The z-score is the standard deviation for one particular sample. In this exercise we chose 3 counties to find the z-scores for. The counties were Russel, Caddo, Alfalfa. We found the standard deviation by creating a chloropleth and looking at the statistics related to it. The standard deviation was 4.3 while the mean was 4. Below are the results for the 3 counties.

Russel = 25 tornados with a z score of 4.88
Caddo = 13 tornados with a z score of 2.09
Alfalfa = 4 tornados with a z score of .23

Looking at the z scores we can see that Russel county has many more tornados than the other counties because it is almost 5 more than the average. Alfalfa is right about average with the number of tornados with a z score of .23 barely greater than the average.

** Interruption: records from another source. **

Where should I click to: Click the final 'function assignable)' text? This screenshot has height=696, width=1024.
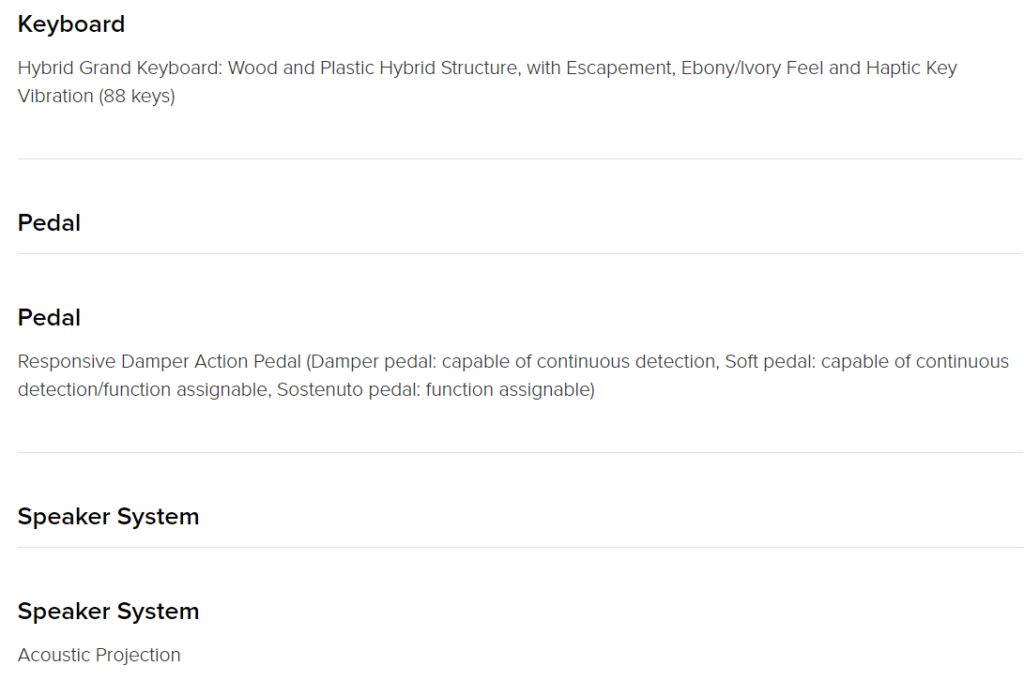[510, 390]
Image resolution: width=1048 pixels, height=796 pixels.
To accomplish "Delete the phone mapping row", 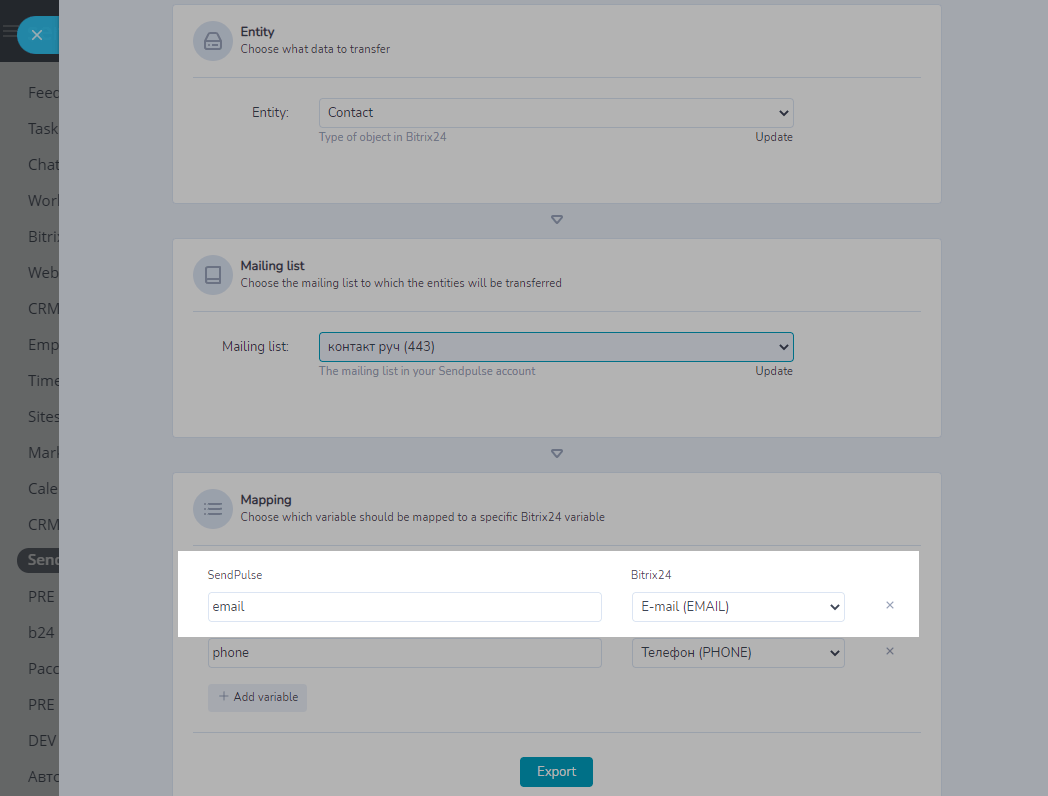I will tap(890, 652).
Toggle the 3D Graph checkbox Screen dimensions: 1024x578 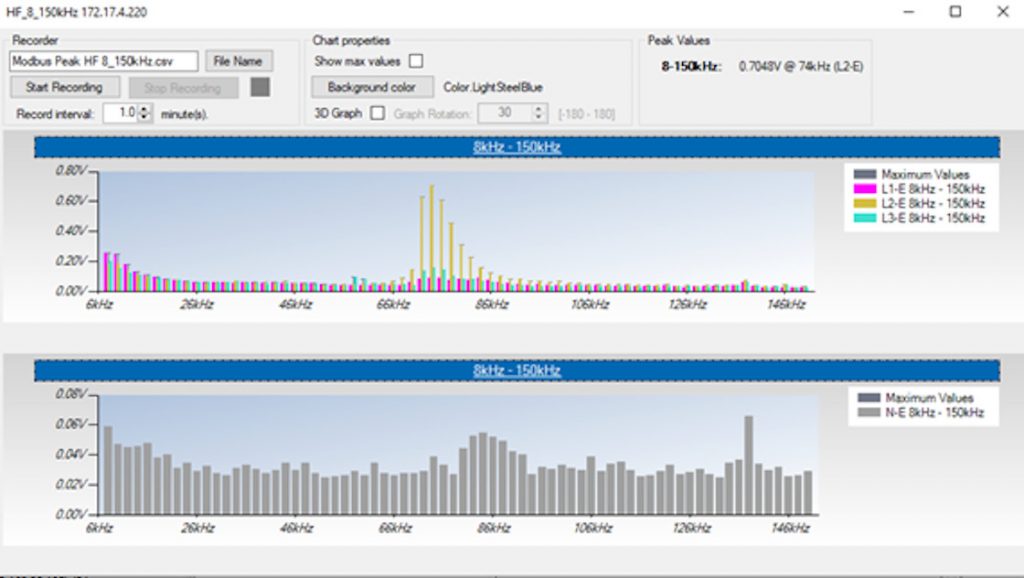pyautogui.click(x=377, y=113)
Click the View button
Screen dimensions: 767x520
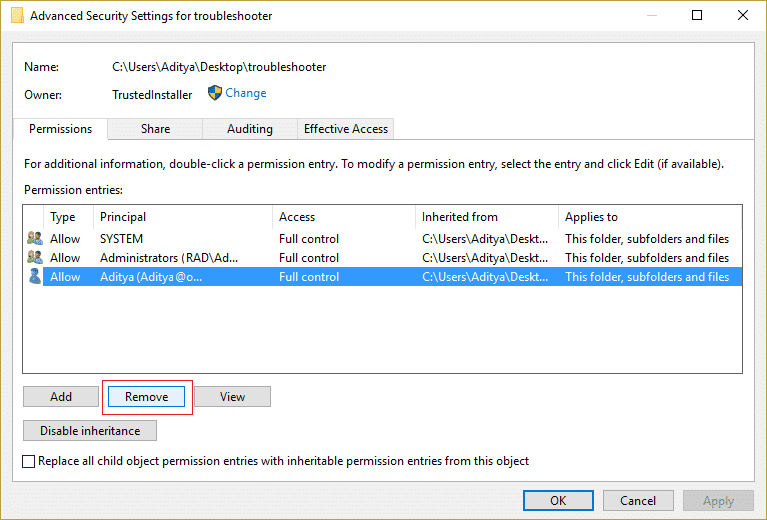click(232, 397)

Next I found the number of tornados that occur roughly 70% of the time. To do this you find 70% on the z chart which is a z score of .52.  This shows up on the negative side of the graph so we place a - in front of the .52. After doing the calculation I found that 1.76 tornados is the number that should occur 70% of the time.
Next I found the number of tornados that occur roughly 20% of the time. Same as before look at the z chart and instead of 20% we find the 80% which has a z score of .84. Again doing the calculations we find that 7.6 tornados is the number that should occur 20% of the time.

Conclusions

Based on the maps and results of this study I recommend that tornado shelters are placed and kept in the central to south central part of the states. This area has the biggest and most concentrated tornado occurrences compared to the rest of the area. If the trend continues that has been happening over the time period explored here these shelters will need to be put up in a south ward path where the highest threat of tornados will shift to.